Eller taşın altına!

Yazar :

Yeni yıla girdiğimiz şu günlerde sevgili Urla’mızla ilgili öncelikle durum tespiti yapmamızda fayda görüyorum. Birkaç yıldır olduğu gibi bu yıl da nitelikli göç almaya devam ettik.

Bu durum geçmişten gelen ve ilaveleri ile altyapı, planlama ve SİT sorunlarını, çevre kirliliğini artırmaya devam ediyor. Maalesef ki bu durum yeraltı su kaynaklarını ve yer üstü kaynaklarımızı da fevkalade etkilemeye devam ediyor. Yaşanan iklim koşulları da yeraltı su kaynaklarının daha derinlere inmesine sebebiyet verirken artık az sayıda kalan çiftçimizi de daha da zor tarım yapmak durumunda bırakıyor.

Yapılacak iş: Lütfen Urla yazısından "Yeni yıla girdiğimiz" sözcüklerini içeren yerle açılıp "almaya devam ettik." sözcükleriyle kapanan bölümü hiç değiştirmeden çıkarın. Buradaki malzemenin bu çalışmada hiçbir yeri yok.

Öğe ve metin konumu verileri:

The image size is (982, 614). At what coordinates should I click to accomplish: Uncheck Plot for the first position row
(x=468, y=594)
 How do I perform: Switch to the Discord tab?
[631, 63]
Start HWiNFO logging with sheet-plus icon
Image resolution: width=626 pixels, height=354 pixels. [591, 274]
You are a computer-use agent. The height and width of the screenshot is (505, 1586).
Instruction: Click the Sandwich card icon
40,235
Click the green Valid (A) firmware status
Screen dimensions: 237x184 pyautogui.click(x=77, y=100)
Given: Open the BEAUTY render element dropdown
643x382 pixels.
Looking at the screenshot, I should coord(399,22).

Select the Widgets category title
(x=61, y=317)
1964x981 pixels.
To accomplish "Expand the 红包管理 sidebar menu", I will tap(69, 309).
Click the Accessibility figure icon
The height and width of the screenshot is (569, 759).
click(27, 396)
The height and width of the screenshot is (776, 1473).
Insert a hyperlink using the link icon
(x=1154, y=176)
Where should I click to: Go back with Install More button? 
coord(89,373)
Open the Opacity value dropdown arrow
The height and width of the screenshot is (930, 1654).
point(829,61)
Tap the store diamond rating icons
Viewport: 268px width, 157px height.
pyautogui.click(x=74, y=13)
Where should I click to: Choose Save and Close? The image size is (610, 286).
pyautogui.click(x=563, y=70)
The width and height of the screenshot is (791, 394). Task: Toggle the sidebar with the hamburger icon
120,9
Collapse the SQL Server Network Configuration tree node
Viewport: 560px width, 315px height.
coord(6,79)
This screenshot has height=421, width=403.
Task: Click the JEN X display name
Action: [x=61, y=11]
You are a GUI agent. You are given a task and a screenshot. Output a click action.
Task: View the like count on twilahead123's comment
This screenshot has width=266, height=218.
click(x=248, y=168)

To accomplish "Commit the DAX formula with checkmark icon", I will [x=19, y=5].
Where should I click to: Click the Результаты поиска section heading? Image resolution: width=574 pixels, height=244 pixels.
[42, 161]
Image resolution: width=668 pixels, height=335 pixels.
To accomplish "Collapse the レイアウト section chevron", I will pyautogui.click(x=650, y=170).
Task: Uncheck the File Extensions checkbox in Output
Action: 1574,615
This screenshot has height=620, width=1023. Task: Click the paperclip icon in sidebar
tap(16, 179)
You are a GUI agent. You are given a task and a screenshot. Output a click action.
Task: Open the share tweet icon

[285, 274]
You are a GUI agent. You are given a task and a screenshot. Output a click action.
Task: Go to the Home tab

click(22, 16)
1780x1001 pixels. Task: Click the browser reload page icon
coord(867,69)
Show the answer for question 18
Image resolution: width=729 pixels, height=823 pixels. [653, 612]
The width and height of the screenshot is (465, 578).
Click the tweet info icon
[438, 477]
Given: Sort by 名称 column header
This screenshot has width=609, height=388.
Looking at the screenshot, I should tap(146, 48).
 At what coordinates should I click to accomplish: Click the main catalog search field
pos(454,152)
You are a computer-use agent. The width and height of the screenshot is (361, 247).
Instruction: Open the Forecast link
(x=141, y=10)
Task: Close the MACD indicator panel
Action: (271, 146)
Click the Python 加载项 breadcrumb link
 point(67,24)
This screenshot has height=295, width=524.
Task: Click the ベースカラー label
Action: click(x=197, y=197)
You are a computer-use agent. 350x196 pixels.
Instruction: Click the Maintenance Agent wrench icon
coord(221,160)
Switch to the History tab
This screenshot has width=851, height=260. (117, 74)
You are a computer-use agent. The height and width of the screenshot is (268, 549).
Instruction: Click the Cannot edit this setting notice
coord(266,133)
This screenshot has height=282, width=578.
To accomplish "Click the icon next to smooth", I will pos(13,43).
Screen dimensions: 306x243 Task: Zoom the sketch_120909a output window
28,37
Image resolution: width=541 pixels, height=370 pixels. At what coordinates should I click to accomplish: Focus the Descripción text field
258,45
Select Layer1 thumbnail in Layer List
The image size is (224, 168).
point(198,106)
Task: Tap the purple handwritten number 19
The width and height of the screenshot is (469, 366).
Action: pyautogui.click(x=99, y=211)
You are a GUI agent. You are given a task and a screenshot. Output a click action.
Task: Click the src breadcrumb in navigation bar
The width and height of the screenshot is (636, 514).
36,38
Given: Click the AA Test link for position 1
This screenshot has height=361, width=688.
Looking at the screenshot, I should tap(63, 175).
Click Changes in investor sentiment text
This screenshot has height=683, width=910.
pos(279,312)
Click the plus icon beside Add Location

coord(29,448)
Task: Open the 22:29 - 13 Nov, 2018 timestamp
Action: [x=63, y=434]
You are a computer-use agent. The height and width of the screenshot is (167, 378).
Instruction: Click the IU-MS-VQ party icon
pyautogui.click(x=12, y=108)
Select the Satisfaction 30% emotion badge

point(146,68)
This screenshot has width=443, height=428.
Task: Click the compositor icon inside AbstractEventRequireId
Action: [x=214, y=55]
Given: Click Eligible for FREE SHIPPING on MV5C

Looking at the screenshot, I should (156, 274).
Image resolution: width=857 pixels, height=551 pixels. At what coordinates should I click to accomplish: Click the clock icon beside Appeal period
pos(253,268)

Tamamlanan alıştırma:
Yeni yıla girdiğimiz şu günlerde sevgili Urla’mızla ilgili öncelikle durum tespiti yapmamızda fayda görüyorum. Birkaç yıldır olduğu gibi bu yıl da nitelikli göç almaya devam ettik.